🤖 AI Summary
This work addresses the growing risk of diffusion model–based image editing being misused for deepfakes and unauthorized image manipulation. Existing immunization methods rely on per-image optimization, limiting their scalability. To overcome this, we propose the first universal image immunization framework that injects a unified semantic adversarial perturbation into images. This perturbation preserves visual fidelity while disrupting the diffusion model’s understanding of the original semantics, thereby effectively preventing malicious edits. Our approach requires no per-image optimization, is data-free, and exhibits strong black-box transferability across models. Experiments demonstrate that under a universal perturbation setting, our method significantly outperforms existing baselines; even under tight perturbation budgets, it matches the performance of image-specific techniques and shows robust generalization across multiple state-of-the-art diffusion models.
📝 Abstract
Recent advances in diffusion models have enabled powerful image editing capabilities guided by natural language prompts, unlocking new creative possibilities.

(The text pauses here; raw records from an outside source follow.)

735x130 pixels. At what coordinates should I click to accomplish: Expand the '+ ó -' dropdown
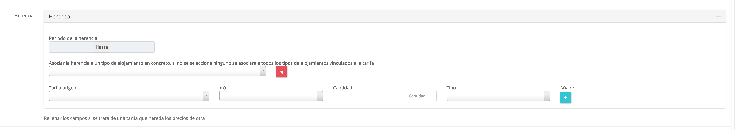(271, 96)
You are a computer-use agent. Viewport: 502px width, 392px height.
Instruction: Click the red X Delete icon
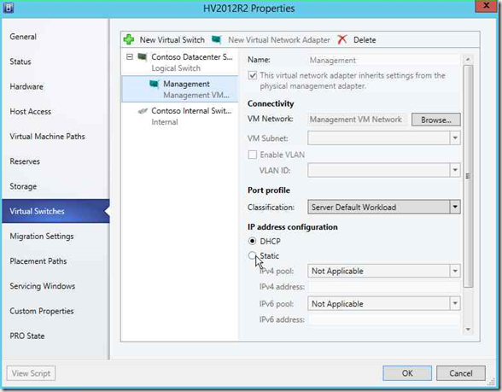point(342,39)
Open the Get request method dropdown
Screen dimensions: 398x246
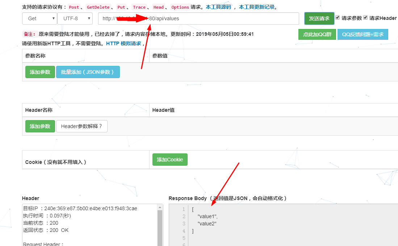tap(39, 18)
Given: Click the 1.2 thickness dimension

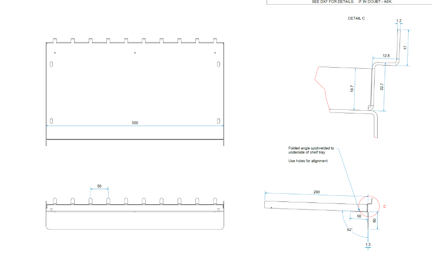Looking at the screenshot, I should click(x=399, y=21).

However, they introduce significant ethical and legal risks, such as deepfakes and unauthorized use of copyrighted visual content. To address these risks, image immunization has emerged as a promising defense against AI-driven semantic manipulation. Yet, most existing approaches rely on image-specific adversarial perturbations that require individual optimization for each image, thereby limiting scalability and practicality. In this paper, we propose the first universal image immunization framework that generates a single, broadly applicable adversarial perturbation specifically designed for diffusion-based editing pipelines. Inspired by universal adversarial perturbation (UAP) techniques used in targeted attacks, our method generates a UAP that embeds a semantic target into images to be protected. Simultaneously, it suppresses original content to effectively misdirect the model's attention during editing. As a result, our approach effectively blocks malicious editing attempts by overwriting the original semantic content in the image via the UAP. Moreover, our method operates effectively even in data-free settings without requiring access to training data or domain knowledge, further enhancing its practicality and broad applicability in real-world scenarios. Extensive experiments show that our method, as the first universal immunization approach, significantly outperforms several baselines in the UAP setting. In addition, despite the inherent difficulty of universal perturbations, our method also achieves performance on par with image-specific methods under a more restricted perturbation budget, while also exhibiting strong black-box transferability across different diffusion models.